The Government has been accused of “dangerous complacency” over its attempts to avoid the Coryton oil refinery closure.
After its owner Petroplus went into administration earlier this year, there had been hopes for the future of Coryton but the Essex site now looks unlikely to remain a refinery. Several hundred redundancies are expected.
Baroness Smith, the Opposition spokesperson for the Home Office has questioned why the Government didn’t step in to save it.
Writing on Politics Home, the Labour politician asked: “Why is it that in a similar position the French Government invested to protect its national refining capacity and jobs, yet this Government refused to help citing European State Aids laws and adequate capacity in Europe?”
She warned: “Once the refining capacity is gone and the site is converted to a depot to receive imports of refined fuel we’ll never be able to get it back.”
DECC said it wouldn’t comment any further on the matter.

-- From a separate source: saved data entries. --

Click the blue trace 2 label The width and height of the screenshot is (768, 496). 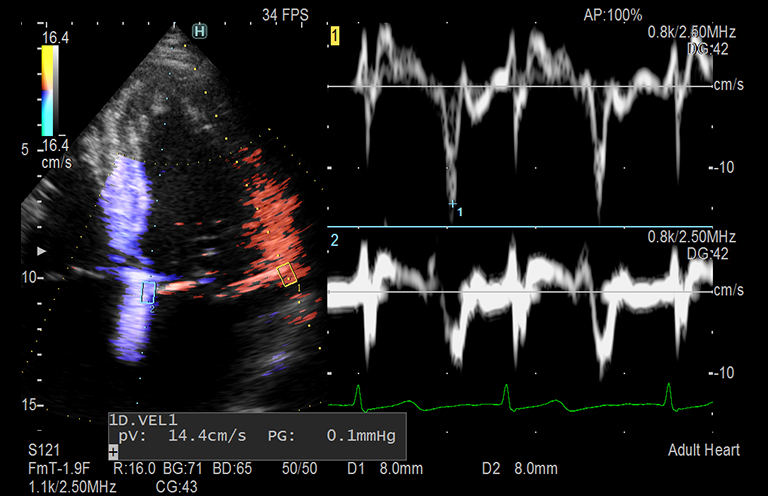(335, 241)
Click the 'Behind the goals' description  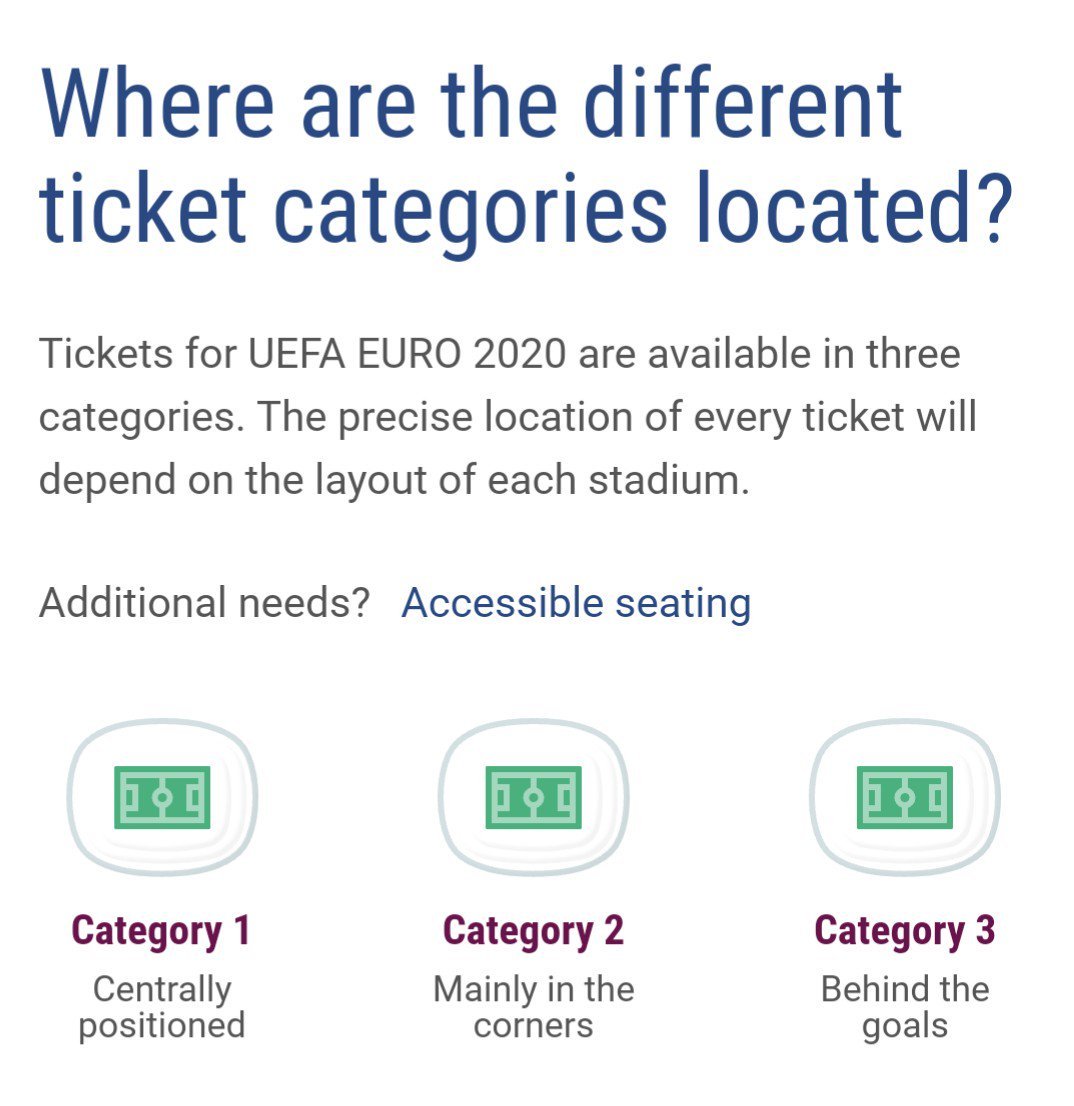pos(905,1007)

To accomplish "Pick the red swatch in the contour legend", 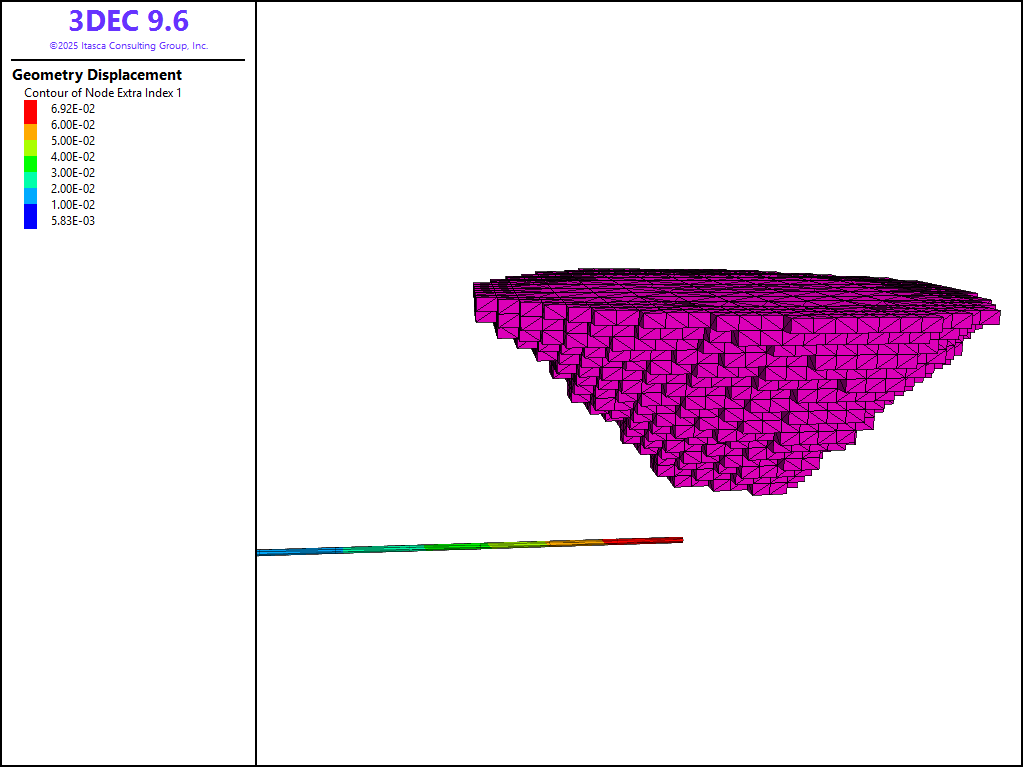I will 30,110.
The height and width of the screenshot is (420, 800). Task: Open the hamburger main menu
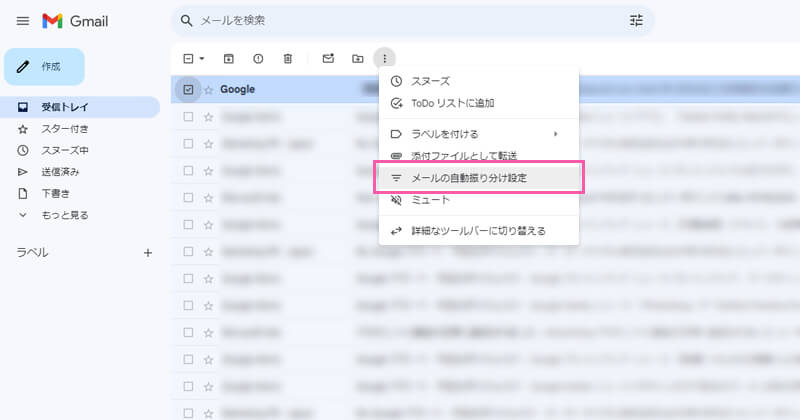[23, 21]
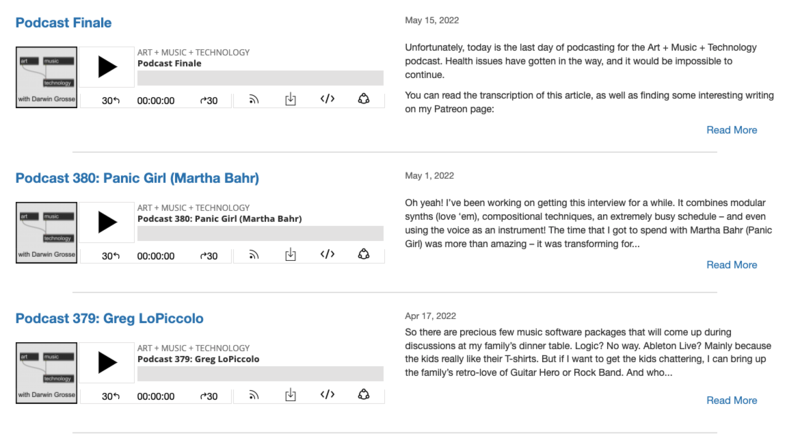Download the Podcast 380 episode

tap(290, 255)

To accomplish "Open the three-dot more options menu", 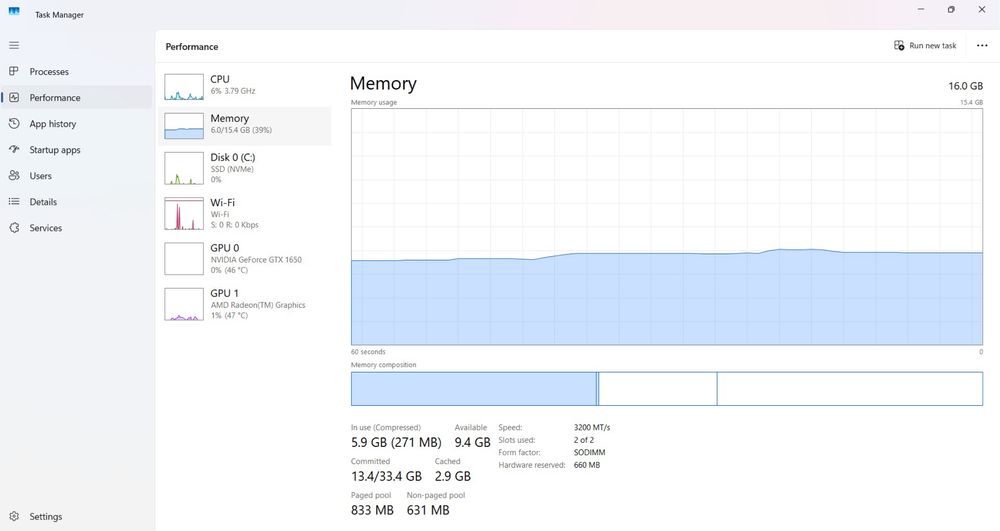I will 981,46.
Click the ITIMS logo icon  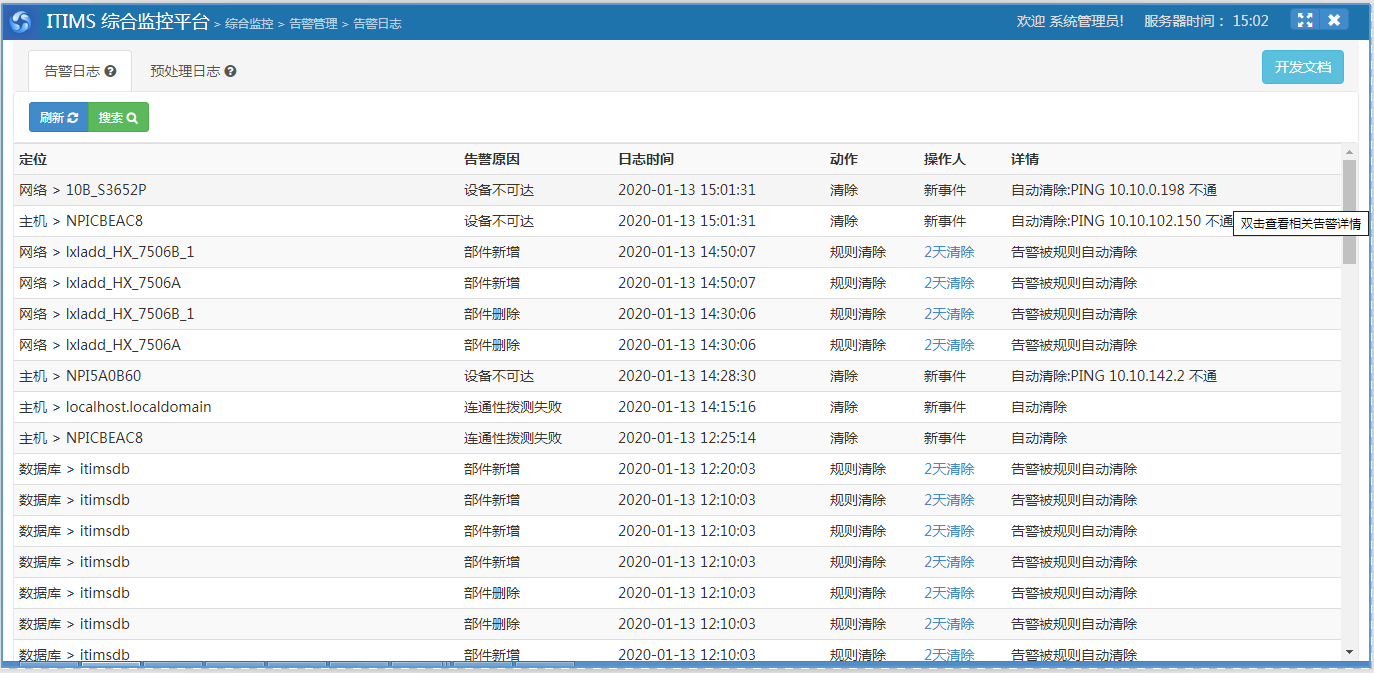click(20, 21)
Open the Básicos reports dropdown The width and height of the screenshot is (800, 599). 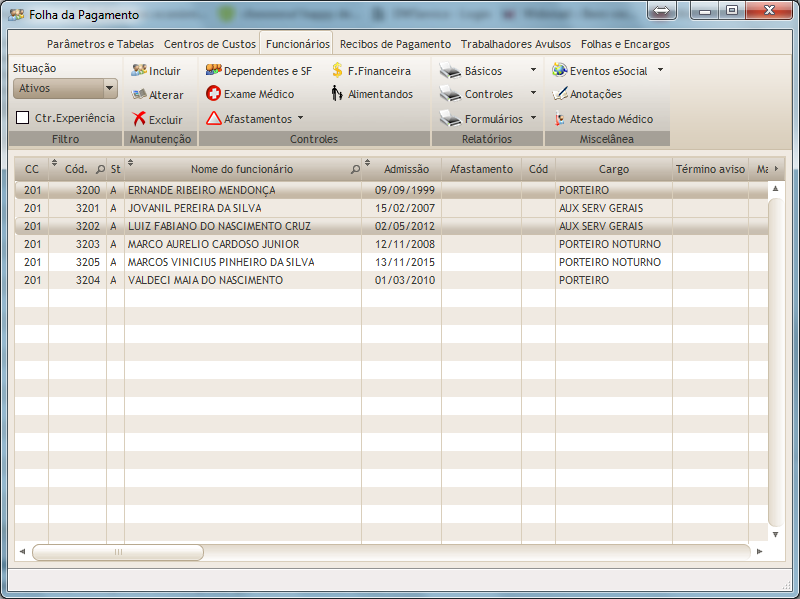click(533, 71)
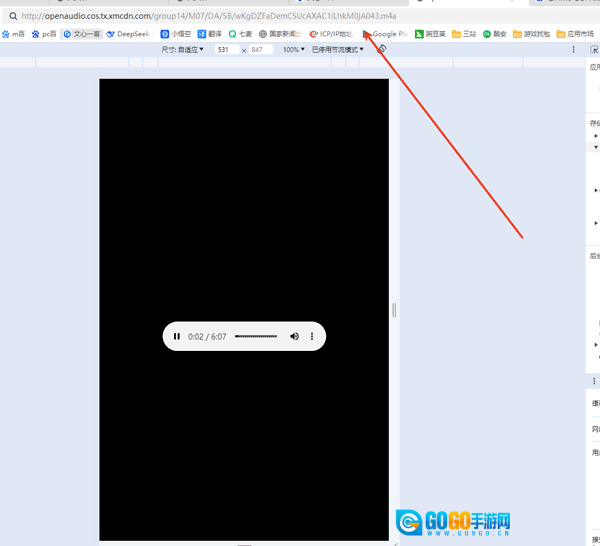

At the time, Energy Minister Charles Hendry defended its role in staving off the crisis at the Essex plant.
He said: “We looked long and hard at whether or not State Aid should be provided for Coryton. But we came to the conclusion that the existing overcapacity in the refining industry and declining demand for petrol means that it would not be sustainable.”
He suggested if Government had stepped in to help Coryton it could have led to job losses at other refineries.